Can’t I just use cybersecurity software instead? 

It’s true that you can forego a VPN and just get yourself a firewall and some anti-hacker software. That’s an imperfect solution, though, without the extra protection a business VPN gives you. 

Antivirus protection and firewalls are not foolproof, not when you have a determined hacker that knows how to bypass them. Antivirus programs can struggle with new worms and malware that hackers create. 

Also, you have to keep them updated. If you don’t, then they become vulnerable, and hackers trying to steal sensitive data are always watching for this sort of back door.

The difference with business VPNs is that end-to-end encryption. Like blockchain, it’s almost impossible for hackers to get past. That’s why, when you install a business VPN, your trade secrets, internal communication, client communication, etc. will be one hundred percent safe.    
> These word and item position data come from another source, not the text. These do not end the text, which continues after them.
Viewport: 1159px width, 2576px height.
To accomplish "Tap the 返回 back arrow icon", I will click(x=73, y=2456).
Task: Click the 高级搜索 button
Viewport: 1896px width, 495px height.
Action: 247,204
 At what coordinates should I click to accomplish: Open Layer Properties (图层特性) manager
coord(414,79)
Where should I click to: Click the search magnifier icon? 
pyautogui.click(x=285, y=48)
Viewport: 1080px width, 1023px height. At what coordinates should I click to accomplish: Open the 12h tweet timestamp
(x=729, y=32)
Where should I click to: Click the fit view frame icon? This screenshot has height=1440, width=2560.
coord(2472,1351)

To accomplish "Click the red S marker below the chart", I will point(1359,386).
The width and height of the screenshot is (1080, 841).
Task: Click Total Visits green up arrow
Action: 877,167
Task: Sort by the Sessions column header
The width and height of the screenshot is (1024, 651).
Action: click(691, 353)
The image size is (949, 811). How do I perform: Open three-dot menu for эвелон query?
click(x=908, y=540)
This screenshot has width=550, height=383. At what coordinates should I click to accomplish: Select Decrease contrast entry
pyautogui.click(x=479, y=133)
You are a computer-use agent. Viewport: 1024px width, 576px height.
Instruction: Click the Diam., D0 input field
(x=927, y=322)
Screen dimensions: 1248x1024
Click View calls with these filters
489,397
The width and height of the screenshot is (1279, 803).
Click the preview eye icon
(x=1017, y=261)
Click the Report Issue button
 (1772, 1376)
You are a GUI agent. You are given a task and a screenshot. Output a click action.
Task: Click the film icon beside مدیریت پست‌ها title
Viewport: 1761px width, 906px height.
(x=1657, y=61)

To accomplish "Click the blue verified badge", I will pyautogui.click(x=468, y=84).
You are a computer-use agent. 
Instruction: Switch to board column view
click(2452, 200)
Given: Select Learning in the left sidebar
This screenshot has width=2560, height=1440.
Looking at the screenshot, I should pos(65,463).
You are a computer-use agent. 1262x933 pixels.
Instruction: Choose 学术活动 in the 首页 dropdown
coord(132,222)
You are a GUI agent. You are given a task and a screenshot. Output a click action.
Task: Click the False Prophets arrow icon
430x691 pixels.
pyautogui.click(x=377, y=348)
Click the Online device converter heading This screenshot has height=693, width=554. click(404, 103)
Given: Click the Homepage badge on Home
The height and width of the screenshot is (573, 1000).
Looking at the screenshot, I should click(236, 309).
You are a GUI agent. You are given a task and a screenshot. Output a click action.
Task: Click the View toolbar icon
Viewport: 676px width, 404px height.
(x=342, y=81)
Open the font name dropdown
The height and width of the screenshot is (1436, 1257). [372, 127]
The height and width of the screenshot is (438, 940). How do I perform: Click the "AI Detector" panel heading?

Sharing with those outside the organization 

The other aspect to keep in mind, though, as you’re mulling over whether to get a business VPN, is that if you don’t have one, then you can’t feel entirely safe sending sensitive data via emails to other colleagues outside your network. 

A Virtual Private Network encloses your entire network, and that extends beyond just your remote workers on their laptops. It also extends to others outside your network with whom they might choose to communicate.

When they upload files and send them as email attachments, you’ll know that they’re getting to their destinations without anyone intercepting them along the way. Only people with the encryption key can open them. To anyone else, they’ll be useless.